Because I will index all words from text fields (this is the default
behavior of the tokenizer, isn't it?). So, there will be words like
'and', 'a', 'an', 'than' and many others which will apear in many
documents. I know that MYSQL fulltext index has a full list with these
common words, and they exclude this words from the index.
Tell me how can I select common terms in an efficient way. Where should
I add this? Is there a class which I can extend?
I wait your answer.
There are two additional analyzer filters (thanks to Lukas!).

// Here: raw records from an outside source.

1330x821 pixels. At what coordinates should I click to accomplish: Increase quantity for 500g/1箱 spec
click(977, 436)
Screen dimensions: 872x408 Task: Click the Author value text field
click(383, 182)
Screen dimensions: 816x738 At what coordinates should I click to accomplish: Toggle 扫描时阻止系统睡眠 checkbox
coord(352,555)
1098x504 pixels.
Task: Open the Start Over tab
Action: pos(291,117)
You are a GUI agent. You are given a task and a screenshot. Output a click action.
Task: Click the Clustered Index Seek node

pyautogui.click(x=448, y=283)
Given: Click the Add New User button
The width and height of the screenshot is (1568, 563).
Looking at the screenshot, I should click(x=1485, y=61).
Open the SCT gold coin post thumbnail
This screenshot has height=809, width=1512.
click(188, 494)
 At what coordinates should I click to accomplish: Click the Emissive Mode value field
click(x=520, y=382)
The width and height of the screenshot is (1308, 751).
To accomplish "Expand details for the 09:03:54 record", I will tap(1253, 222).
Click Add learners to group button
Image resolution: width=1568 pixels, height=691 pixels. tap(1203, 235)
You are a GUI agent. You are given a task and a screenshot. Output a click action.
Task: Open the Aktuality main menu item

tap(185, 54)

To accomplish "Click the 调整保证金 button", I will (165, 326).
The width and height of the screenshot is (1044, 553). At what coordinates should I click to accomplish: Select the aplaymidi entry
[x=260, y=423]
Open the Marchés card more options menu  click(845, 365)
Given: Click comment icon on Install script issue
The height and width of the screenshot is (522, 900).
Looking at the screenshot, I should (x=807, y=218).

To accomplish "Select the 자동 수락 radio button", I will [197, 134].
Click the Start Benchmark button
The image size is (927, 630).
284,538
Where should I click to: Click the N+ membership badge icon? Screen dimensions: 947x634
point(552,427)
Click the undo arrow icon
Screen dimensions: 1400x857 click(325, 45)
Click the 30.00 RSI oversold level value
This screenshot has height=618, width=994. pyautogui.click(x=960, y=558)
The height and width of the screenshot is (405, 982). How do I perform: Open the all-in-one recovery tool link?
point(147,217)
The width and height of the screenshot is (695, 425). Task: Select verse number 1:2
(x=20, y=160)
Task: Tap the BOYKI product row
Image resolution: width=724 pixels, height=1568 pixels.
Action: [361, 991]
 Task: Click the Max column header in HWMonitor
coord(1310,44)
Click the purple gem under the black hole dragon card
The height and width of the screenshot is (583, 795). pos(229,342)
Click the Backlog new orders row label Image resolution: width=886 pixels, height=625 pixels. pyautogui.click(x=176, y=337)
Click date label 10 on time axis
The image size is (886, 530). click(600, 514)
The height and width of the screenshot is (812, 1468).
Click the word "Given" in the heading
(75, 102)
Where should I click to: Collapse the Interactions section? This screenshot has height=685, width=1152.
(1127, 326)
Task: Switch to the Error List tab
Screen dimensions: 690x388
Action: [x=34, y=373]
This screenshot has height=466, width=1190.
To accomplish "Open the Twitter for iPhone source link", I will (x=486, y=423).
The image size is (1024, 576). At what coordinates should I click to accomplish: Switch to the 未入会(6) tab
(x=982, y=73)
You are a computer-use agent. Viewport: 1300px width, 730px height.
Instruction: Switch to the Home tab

StopWords filter and ShortWords filter.
Usage example:
---------------------------
$stopWords = array('a', 'an', 'at', 'the', 'and', 'or', 'is', 'am');
$stopWordsFilter = new
Zend_Search_Lucene_Analysis_TokenFilter_StopWords($stopWords);
$analyzer = new
Zend_Search_Lucene_Analysis_Analyzer_Common_TextNum_CaseInsensitive();
$analyzer->addFilter($stopWordsFilter);
Zend_Search_Lucene_Analysis_Analyzer::setDefault($analyzer);
---------------------------
$stopWordsFilter = new Zend_Search_Lucene_Analysis_TokenFilter_StopWords();
$stopWordsFilter->loadFromFile($my_stopwords_file);
$analyzer = new
Zend_Search_Lucene_Analysis_Analyzer_Common_TextNum_CaseInsensitive();
$analyzer->addFilter($stopWordsFilter);
Zend_Search_Lucene_Analysis_Analyzer::setDefault($analyzer);
---------------------------
$shortWordsFilter = new
Zend_Search_Lucene_Analysis_TokenFilter_ShortWords();
$analyzer = new
Zend_Search_Lucene_Analysis_Analyzer_Common_TextNum_CaseInsensitive();
$analyzer->addFilter($shortWordsFilter);
Zend_Search_Lucene_Analysis_Analyzer::setDefault($analyzer);
---------------------------
I've just updated the documentation (Zend_Search. Extensibility.
section) and made some small fixes.
Please take SVN version to work with these filters.
With best regards,
Alexander Veremyev.